Please return the listing below verbatim, from its first line through the line containing "pyautogui.click(x=1068, y=462)", including both of those lines.

====

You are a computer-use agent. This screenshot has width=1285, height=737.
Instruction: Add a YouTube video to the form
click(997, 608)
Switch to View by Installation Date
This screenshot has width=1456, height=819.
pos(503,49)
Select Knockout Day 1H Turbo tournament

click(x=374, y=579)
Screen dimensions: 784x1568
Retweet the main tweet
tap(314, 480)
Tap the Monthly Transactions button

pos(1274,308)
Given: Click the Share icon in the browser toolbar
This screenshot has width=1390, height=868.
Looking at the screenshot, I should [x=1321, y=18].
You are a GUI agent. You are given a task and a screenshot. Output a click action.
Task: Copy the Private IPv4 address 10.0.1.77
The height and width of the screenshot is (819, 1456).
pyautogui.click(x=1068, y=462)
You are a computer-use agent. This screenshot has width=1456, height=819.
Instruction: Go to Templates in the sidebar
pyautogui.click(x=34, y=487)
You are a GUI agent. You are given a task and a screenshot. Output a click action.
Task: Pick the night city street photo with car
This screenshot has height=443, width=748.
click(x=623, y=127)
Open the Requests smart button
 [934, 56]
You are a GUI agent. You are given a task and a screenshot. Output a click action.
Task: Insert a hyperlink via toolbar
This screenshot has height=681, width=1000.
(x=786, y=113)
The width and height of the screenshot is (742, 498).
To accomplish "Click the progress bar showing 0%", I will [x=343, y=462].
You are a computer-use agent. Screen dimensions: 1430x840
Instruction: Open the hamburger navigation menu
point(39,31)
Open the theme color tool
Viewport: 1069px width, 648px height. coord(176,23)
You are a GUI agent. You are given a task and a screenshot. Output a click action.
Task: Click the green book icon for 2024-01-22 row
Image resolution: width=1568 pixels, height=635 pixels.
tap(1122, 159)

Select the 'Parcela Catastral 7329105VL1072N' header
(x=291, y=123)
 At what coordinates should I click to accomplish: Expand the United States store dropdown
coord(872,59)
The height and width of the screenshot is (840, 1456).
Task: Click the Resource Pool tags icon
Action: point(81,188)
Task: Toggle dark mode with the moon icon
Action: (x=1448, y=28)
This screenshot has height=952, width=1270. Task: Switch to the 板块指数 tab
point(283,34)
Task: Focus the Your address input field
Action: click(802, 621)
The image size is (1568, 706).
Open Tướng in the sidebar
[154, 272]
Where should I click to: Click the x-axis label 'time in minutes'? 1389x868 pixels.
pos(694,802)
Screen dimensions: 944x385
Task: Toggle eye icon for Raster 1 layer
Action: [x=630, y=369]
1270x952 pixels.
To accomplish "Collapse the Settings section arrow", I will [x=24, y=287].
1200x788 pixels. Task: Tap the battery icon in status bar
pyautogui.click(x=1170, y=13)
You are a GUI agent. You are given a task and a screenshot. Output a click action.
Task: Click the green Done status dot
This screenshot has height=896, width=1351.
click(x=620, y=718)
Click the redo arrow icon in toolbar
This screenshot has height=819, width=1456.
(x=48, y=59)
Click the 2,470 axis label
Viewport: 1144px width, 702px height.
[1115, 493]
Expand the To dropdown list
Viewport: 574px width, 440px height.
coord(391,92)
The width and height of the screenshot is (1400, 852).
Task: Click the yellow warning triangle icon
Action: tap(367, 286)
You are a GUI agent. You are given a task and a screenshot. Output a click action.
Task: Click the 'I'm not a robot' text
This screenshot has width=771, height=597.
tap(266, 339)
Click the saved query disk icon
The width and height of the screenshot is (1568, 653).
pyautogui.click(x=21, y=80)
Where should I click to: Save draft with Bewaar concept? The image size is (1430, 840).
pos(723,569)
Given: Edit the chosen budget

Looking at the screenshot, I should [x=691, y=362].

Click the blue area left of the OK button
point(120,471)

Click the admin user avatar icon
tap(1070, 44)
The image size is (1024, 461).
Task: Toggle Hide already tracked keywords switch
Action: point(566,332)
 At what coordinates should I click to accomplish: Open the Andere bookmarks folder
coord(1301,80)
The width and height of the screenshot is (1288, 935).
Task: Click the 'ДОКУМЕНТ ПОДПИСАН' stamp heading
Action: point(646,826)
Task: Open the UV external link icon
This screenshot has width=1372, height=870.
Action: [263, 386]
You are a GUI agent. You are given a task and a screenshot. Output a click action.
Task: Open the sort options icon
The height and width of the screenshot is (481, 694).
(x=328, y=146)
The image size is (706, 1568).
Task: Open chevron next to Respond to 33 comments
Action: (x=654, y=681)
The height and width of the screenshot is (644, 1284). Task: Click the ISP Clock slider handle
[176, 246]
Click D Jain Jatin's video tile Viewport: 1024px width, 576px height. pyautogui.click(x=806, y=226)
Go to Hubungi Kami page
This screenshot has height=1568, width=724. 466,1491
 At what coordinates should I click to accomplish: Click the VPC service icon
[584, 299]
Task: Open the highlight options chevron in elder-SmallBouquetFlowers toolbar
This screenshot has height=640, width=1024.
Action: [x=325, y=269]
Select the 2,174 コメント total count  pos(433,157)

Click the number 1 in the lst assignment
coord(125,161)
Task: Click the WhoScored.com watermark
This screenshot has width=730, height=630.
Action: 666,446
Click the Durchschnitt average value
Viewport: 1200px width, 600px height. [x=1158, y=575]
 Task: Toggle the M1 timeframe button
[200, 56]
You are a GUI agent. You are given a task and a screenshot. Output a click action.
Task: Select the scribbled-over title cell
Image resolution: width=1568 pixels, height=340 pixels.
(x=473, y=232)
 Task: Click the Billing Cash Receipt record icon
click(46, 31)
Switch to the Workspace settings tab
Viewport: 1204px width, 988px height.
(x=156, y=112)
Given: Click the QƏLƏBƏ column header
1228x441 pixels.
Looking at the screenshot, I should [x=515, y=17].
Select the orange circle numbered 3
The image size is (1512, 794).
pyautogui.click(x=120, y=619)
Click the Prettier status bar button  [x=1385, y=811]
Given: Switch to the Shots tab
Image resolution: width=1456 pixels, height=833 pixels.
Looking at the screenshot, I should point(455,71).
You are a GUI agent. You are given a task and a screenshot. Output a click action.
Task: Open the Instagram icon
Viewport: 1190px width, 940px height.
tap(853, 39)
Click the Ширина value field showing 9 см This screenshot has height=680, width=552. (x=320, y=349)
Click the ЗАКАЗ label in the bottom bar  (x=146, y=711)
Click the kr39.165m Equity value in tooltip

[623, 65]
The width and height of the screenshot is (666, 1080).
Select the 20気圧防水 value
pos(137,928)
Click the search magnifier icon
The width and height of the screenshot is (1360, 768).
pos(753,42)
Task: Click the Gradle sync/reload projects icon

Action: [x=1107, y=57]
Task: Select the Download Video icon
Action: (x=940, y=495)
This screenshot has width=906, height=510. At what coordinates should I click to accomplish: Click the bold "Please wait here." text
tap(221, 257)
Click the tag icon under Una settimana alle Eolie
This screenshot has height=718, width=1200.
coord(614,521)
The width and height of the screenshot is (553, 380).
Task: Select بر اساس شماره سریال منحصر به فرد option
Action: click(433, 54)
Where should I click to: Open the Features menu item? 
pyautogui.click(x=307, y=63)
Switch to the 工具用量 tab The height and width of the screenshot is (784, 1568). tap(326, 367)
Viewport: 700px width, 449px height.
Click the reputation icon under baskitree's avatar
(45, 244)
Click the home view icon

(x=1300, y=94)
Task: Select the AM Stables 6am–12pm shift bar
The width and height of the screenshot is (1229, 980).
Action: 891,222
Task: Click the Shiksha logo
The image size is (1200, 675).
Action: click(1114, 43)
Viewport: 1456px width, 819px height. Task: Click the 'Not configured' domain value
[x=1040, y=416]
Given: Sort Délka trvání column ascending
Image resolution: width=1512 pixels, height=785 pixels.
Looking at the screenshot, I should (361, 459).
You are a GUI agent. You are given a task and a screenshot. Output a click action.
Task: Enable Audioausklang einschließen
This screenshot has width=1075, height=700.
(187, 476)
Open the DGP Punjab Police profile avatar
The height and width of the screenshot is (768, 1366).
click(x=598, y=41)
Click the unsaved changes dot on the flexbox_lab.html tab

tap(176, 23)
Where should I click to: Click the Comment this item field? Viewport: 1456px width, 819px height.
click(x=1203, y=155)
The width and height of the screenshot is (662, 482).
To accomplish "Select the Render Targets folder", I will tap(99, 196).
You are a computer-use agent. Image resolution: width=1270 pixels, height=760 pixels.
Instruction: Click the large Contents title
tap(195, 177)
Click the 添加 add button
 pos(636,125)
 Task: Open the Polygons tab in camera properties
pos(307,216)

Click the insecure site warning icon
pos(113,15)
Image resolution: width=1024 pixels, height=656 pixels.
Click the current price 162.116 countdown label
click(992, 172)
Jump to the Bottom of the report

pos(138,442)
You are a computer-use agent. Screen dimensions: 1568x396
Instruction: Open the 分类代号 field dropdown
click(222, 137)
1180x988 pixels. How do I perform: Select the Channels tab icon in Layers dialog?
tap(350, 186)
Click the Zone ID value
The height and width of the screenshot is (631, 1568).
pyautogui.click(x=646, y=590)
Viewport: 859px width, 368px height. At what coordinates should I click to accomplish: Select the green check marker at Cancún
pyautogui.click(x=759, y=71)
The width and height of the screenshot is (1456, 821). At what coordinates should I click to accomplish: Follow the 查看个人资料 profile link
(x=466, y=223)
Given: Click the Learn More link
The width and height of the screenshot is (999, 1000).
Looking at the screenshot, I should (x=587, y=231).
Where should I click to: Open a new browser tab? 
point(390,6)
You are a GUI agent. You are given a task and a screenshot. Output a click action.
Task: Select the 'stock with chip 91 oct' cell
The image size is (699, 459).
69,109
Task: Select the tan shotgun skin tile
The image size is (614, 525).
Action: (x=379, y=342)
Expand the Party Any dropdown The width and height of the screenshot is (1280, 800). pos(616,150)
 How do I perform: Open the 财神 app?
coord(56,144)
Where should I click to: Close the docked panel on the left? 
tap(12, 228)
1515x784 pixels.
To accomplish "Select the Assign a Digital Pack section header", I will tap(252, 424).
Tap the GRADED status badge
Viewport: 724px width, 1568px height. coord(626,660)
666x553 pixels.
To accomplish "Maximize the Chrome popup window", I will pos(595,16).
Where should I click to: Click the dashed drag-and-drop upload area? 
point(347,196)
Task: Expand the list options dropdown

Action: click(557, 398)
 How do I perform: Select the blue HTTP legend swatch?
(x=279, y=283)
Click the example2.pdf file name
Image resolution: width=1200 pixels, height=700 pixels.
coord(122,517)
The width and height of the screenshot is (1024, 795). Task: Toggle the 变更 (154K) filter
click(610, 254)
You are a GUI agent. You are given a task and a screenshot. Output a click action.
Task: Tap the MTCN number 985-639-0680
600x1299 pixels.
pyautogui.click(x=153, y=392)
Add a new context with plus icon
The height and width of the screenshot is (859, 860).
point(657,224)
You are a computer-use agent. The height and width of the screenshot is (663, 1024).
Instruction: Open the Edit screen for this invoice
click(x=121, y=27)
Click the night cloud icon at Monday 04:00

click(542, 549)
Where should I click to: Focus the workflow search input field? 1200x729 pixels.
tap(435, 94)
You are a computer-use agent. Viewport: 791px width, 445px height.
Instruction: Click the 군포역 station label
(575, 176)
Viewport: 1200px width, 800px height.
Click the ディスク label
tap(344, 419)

====

## [EXERCISE RESULT]
You are a computer-use agent. This screenshot has width=1285, height=737.
Instruction: Add a YouTube video to the form
click(997, 608)
Switch to View by Installation Date
This screenshot has width=1456, height=819.
pos(503,49)
Select Knockout Day 1H Turbo tournament

click(x=374, y=579)
Screen dimensions: 784x1568
Retweet the main tweet
tap(314, 480)
Tap the Monthly Transactions button

pos(1274,308)
Given: Click the Share icon in the browser toolbar
This screenshot has width=1390, height=868.
Looking at the screenshot, I should [x=1321, y=18].
You are a GUI agent. You are given a task and a screenshot. Output a click action.
Task: Copy the Private IPv4 address 10.0.1.77
The height and width of the screenshot is (819, 1456).
pyautogui.click(x=1068, y=462)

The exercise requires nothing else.